Pas de romance forcée au menu : leur lien s'appuie sur une confiance mutuelle qui se forge au fur et à mesure qu'ils traversent des épreuves éprouvantes. Leurs échanges apportent une touche d'humanité bienvenue pour aérer une intrigue souvent sombre. Nam Joo-hyuk et Roh Yoon-seo livrent des prestations très justes et rendent leurs personnages immédiatement attachants. Cho Seung-woo complète parfaitement le tableau dans le rôle d'un roi dépassé par les décisions de ses ancêtres. Néanmoins, la série montre quelques limites au fil des épisodes. Après un lancement très prometteur, le scénario commence à multiplier les intrigues secondaires, les règles magiques improvisées et les conspirations de palais.
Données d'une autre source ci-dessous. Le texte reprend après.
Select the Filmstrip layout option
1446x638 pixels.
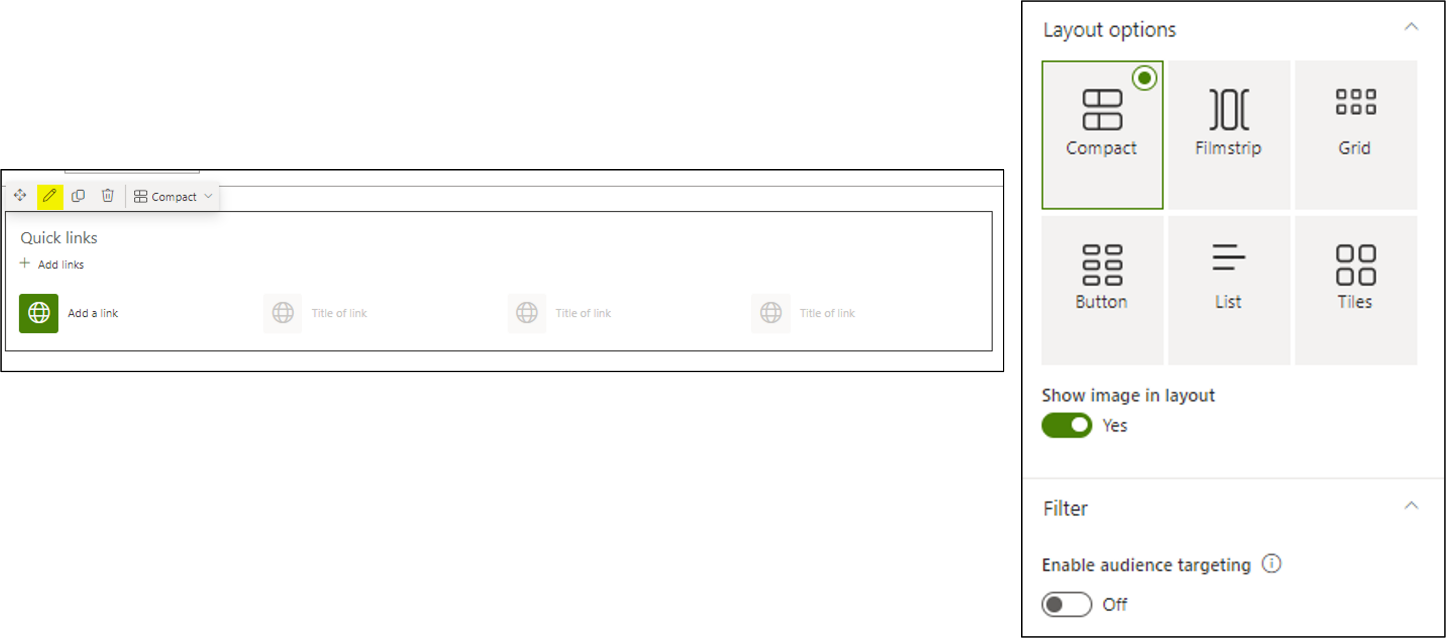[1228, 134]
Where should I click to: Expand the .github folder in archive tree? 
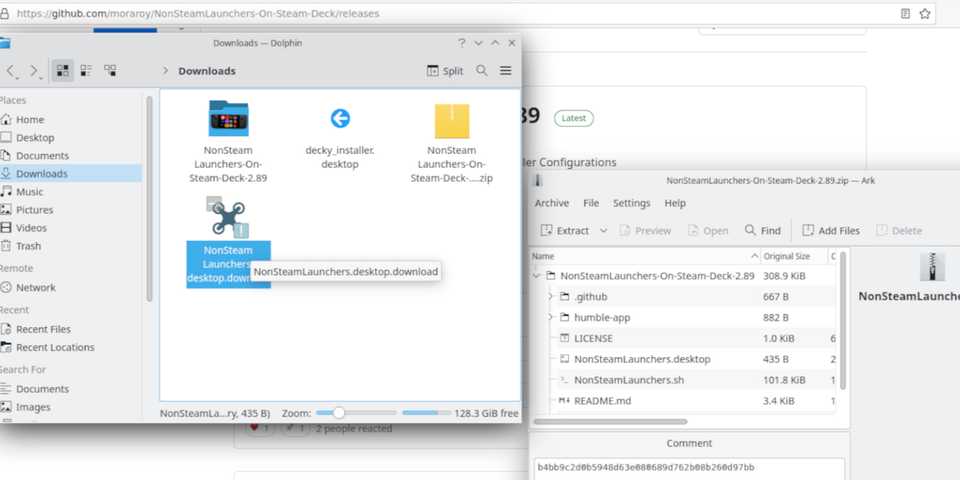[551, 297]
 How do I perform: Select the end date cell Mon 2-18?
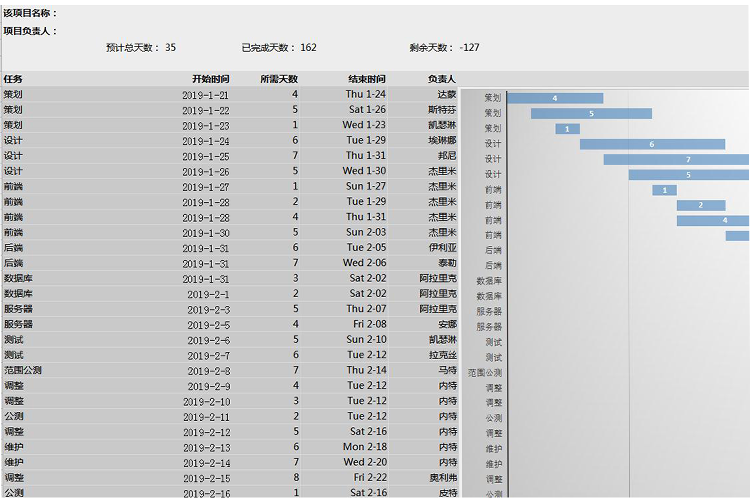click(x=366, y=447)
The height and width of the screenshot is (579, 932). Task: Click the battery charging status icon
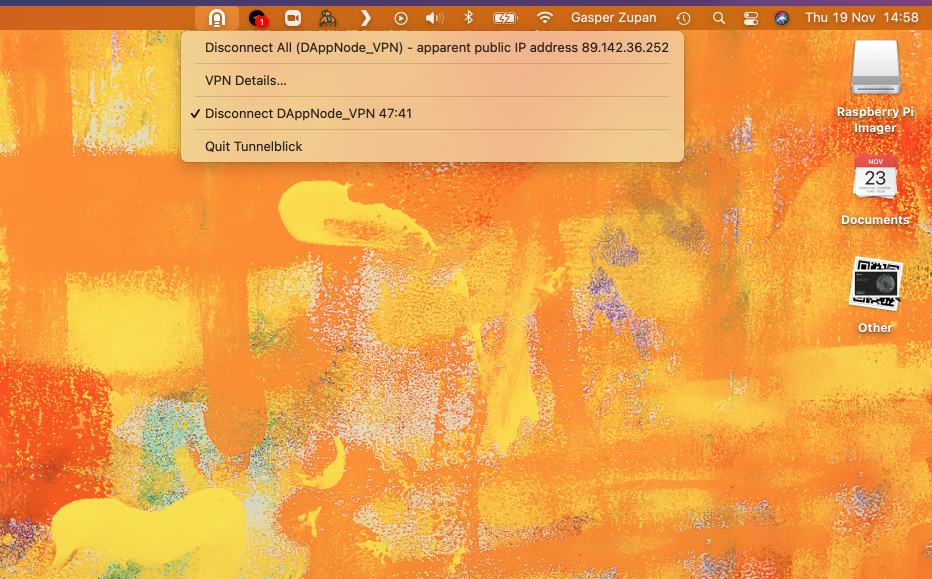pyautogui.click(x=505, y=18)
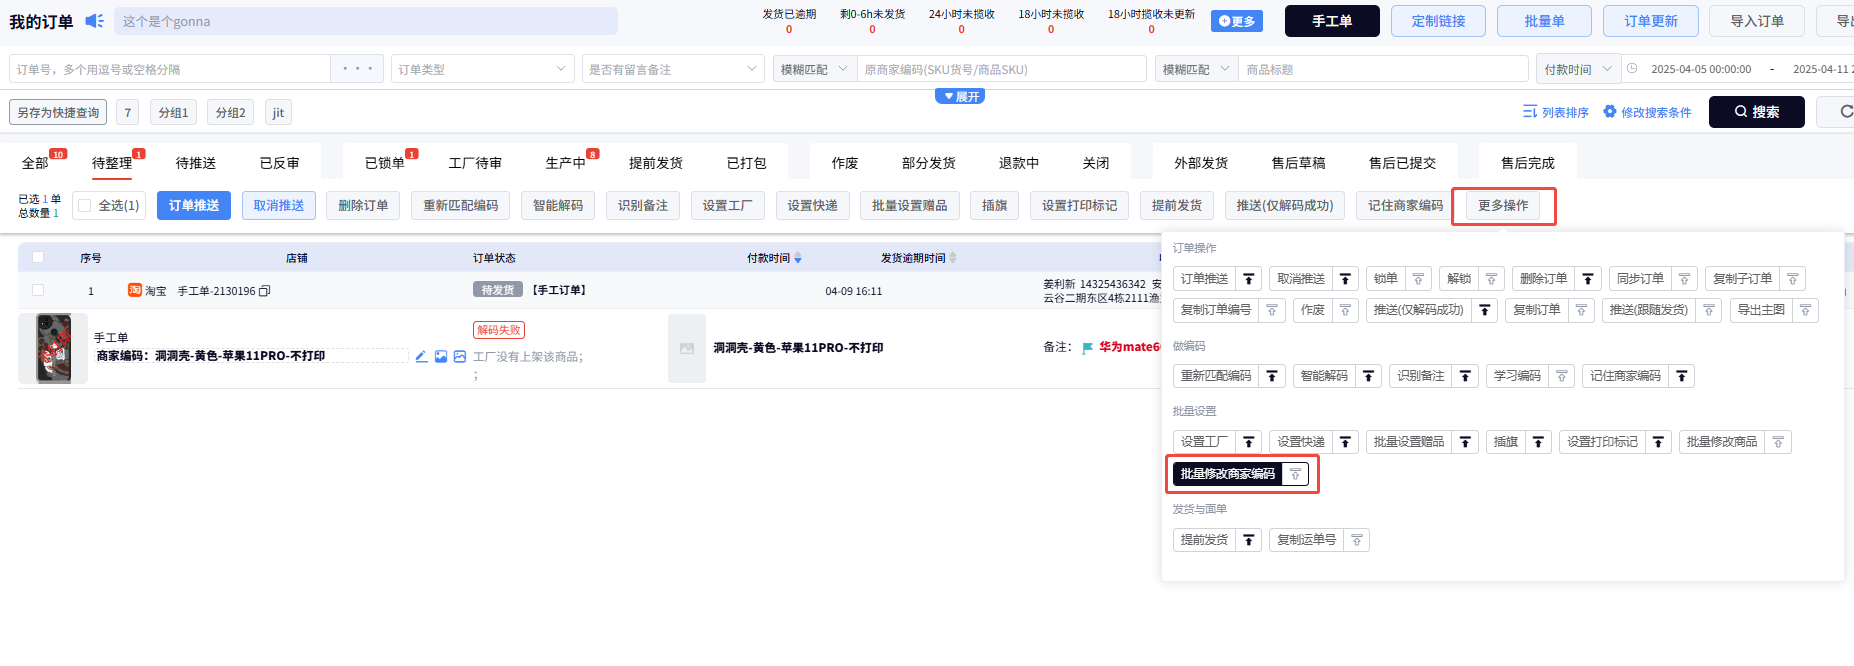The image size is (1854, 666).
Task: Click the 搜索 search button
Action: click(1756, 112)
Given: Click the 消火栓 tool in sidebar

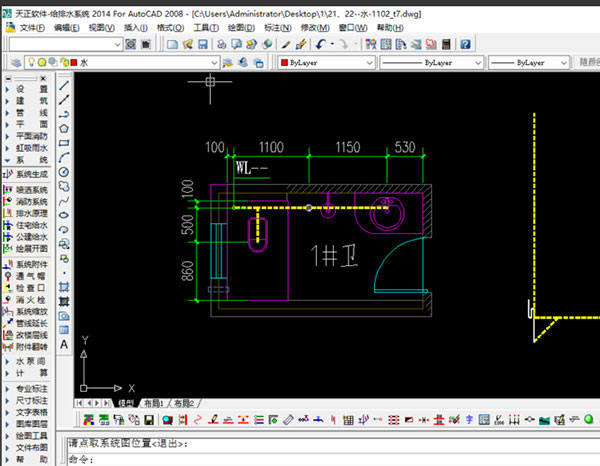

À force de vouloir densifier l'univers, certains rebondissements perdent de leur impact dramatique. Le récit donne parfois la sensation de vouloir trop en dire. À force de révéler que chaque personnage cache un double jeu ou d'introduire constamment une nouvelle créature, le rythme finit par ralentir, notamment au milieu de la saison. Certaines explications tardent à venir tandis que d'autres semblent n'exister que pour amener un énième twist. Le scénario reste cohérent dans l'ensemble, mais une écriture un peu plus épurée aurait permis au récit de gagner en efficacité et en fluidité. Le final parvient heureusement à redresser la barre en offrant des réponses claires aux questions principales, même si la trajectoire pour y arriver manque parfois de simplicité.
Au final, Le Palais de l'Est reste une proposition très honnête qui se regarde avec beaucoup de plaisir. La série s'appuie sur une esthétique irréprochable, une atmosphère immersive et un duo de comédiens particulièrement efficace. Elle réussit surtout à utiliser les éléments fantastiques comme un miroir des traumatismes du passé et des secrets d'État.
Note : 6/10. En bref, sans révolutionner le genre du k-drama historique, cette première saison offre un divertissement solide et très agréable. C'est une jolie plongée dans les légendes asiatiques qui donne envie d'en voir davantage si une suite venait à voir le jour.